# Good finger-joint jig you can build and customise



## JCJCJC (May 15, 2012)

I found the plans for this jig in a magazine, and also on the www. Full credit to Derrick Wilkinson for the design idea. I have made the jig and I'm well pleased with my first result, a rugged oak box from a fairly rough 15mm plank milled from a local wind-fall tree. From a first trial, I would say you could omit the cigarette-paper extra tolerance he talks about, you should dimension the width of your your lumber to the jig once you have made it rather than rebuild the jig, you can mill two ends and two sides of a box together, and don't try to cut it all in one pass, sneak up on the final dimension. I was perhaps a bit cheeky expecting to go easily through 15mm of oak in one go. Also, make sure you have pins opposite pins and sockets opposite sockets...;-)

Plans for the jig

Here's my first attempt with it, rough and rugged enough, but it certainly proves the jig works and has a lot of potential:










If you are making a lidded box, you can tweak the jig design to allow for the width of the saw kerf when you cut off the lid, for example.


----------



## Mike (Nov 22, 2004)

Nice fit on the joints John. The jig in the link is another home built version of the Katie jig. I attached a photo of the Katie jig Jr.

In the interest of using the same terms world wide let me mention that finger joints taper while box joints are square.


----------



## Semipro (Mar 22, 2013)

Thanks John 
Nice project


----------



## bcfunburst (Jan 14, 2012)

* _Requirements_
1) Answer these questions on the finger-joint jig thread:
(a) What wood was the first box made of?
(b) How do finger joints differ from box joints, according to Mike?
(c) Who gets credit for the design idea of the jig?
2) Please rewrite the listing lines starting at the line that contains "Screen dimensions: 1446x840" and ending at the end of the listing, changing "breadcrumb link" to "navigation link" and keeping everything else the same. Leave the pictures out of your answer.
The listing that follows this text is unrelated to it.

* _Data for this task_
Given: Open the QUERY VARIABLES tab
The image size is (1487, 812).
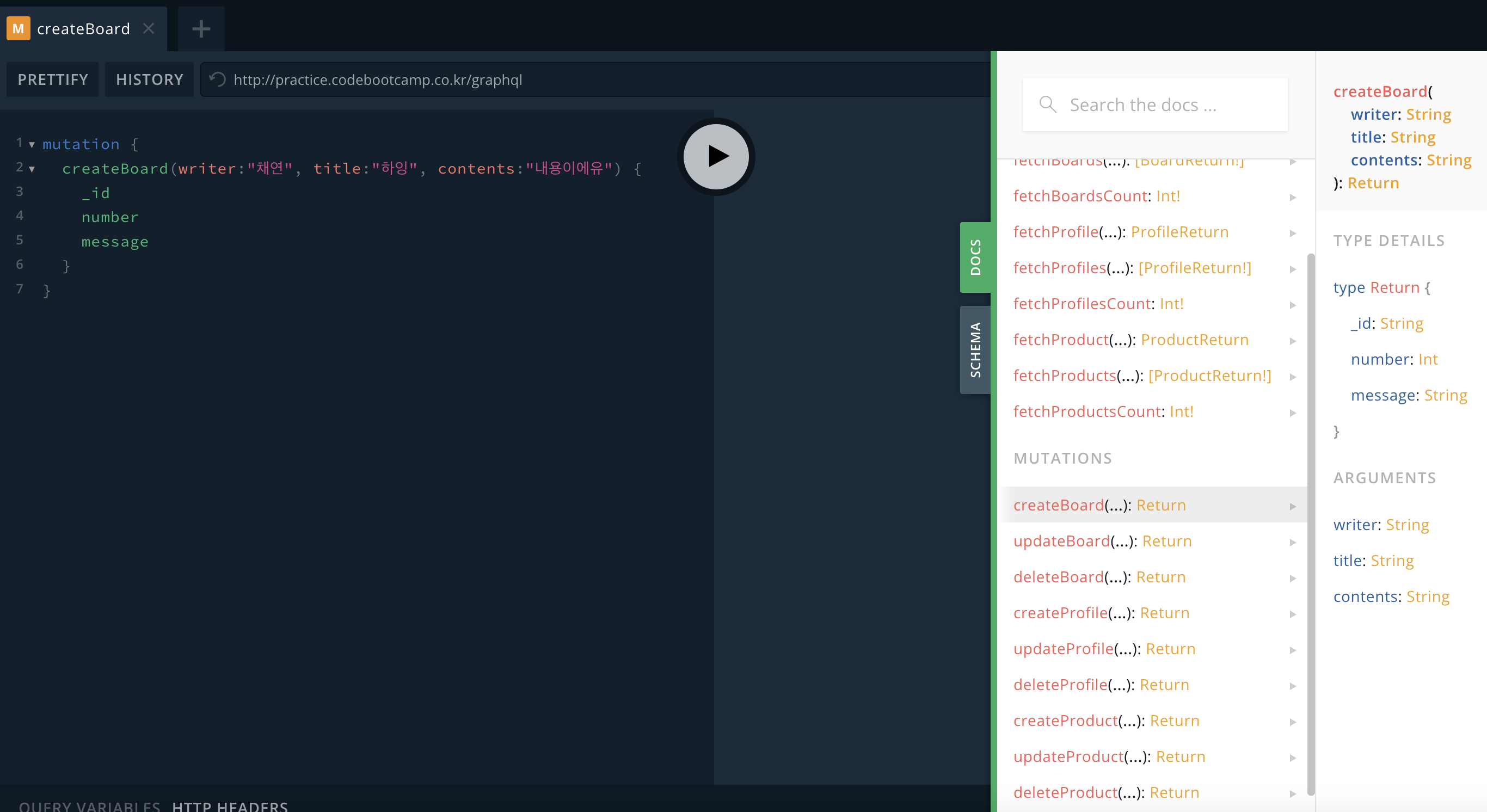Looking at the screenshot, I should (89, 805).
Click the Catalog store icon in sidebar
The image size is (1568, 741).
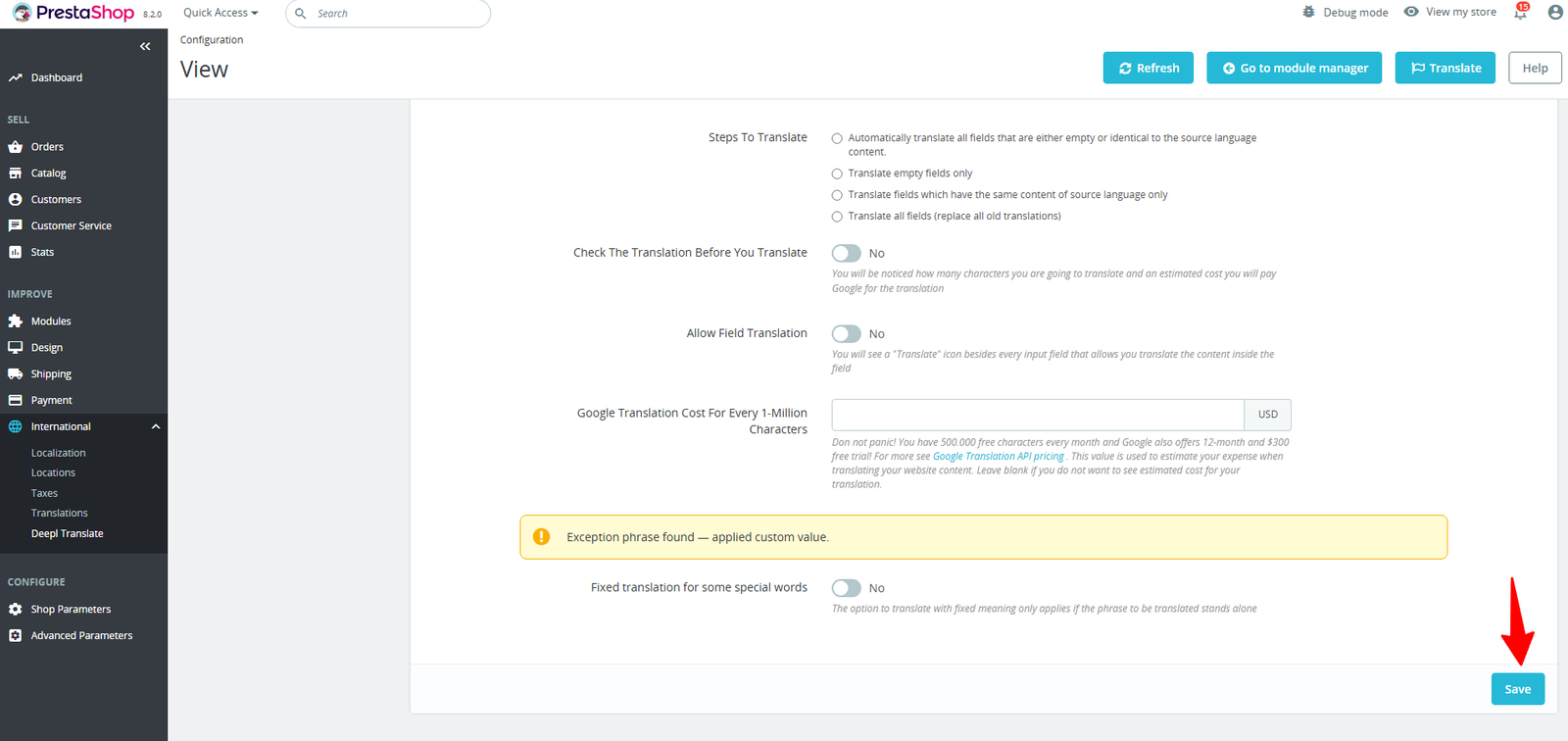tap(15, 173)
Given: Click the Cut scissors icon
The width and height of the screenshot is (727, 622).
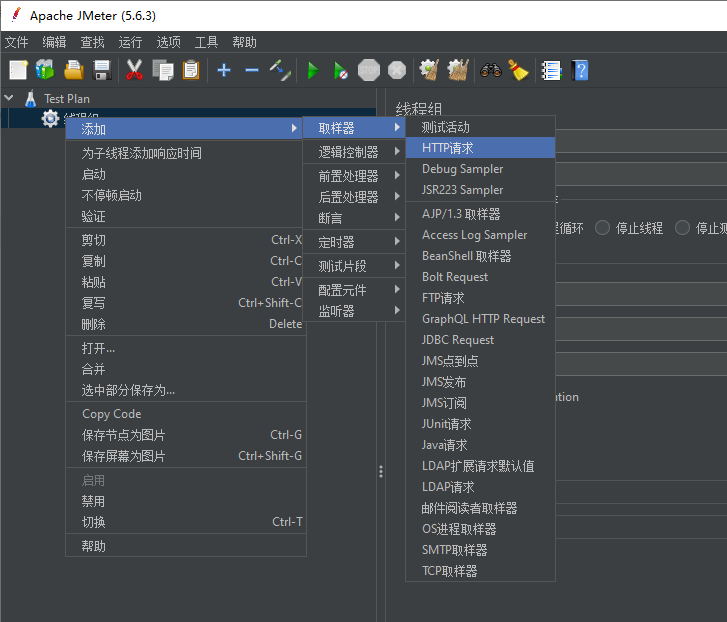Looking at the screenshot, I should [x=134, y=70].
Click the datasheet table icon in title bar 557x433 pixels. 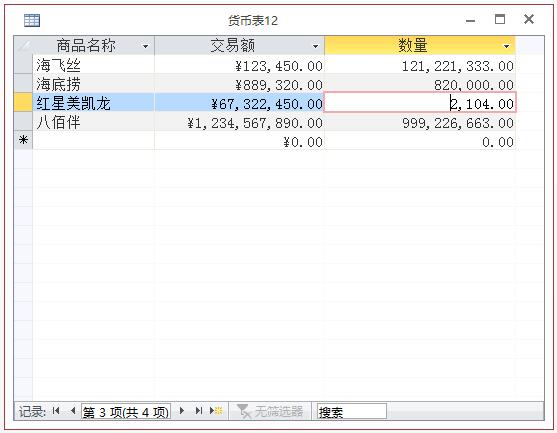32,21
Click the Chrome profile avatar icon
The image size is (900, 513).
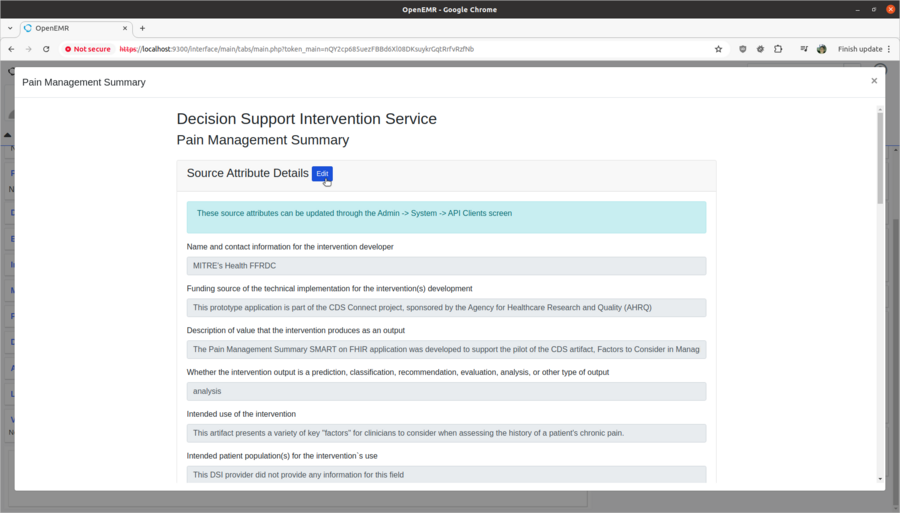(x=821, y=49)
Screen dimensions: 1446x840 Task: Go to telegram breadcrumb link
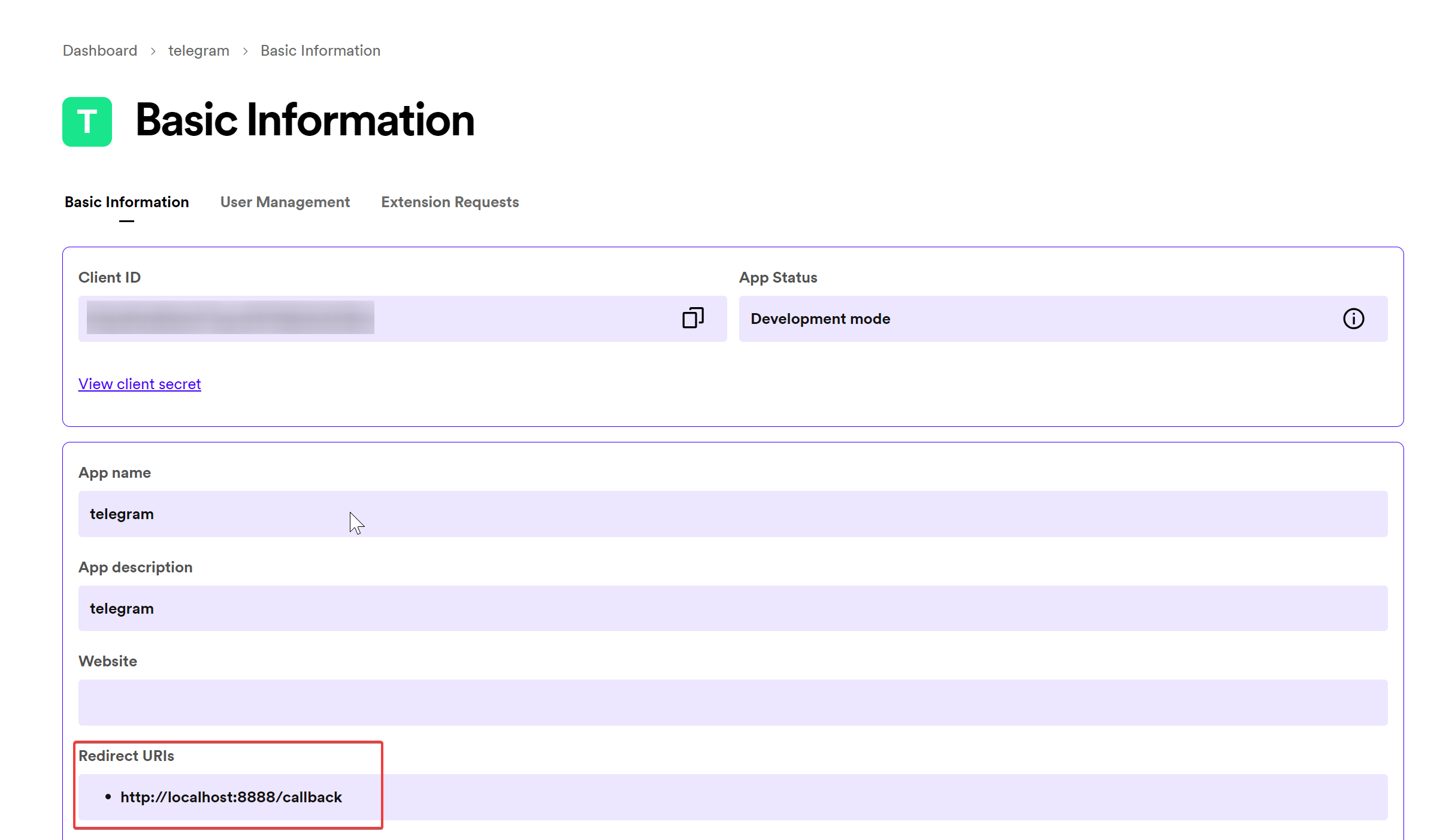[199, 51]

* _Task-by-task answers_
1)
(a) Oak, from a fairly rough 15mm plank milled from a local wind-fall tree.
(b) Finger joints taper, while box joints are square.
(c) Derrick Wilkinson.

2)
Screen dimensions: 1446x840 Task: Go to telegram navigation link
[199, 51]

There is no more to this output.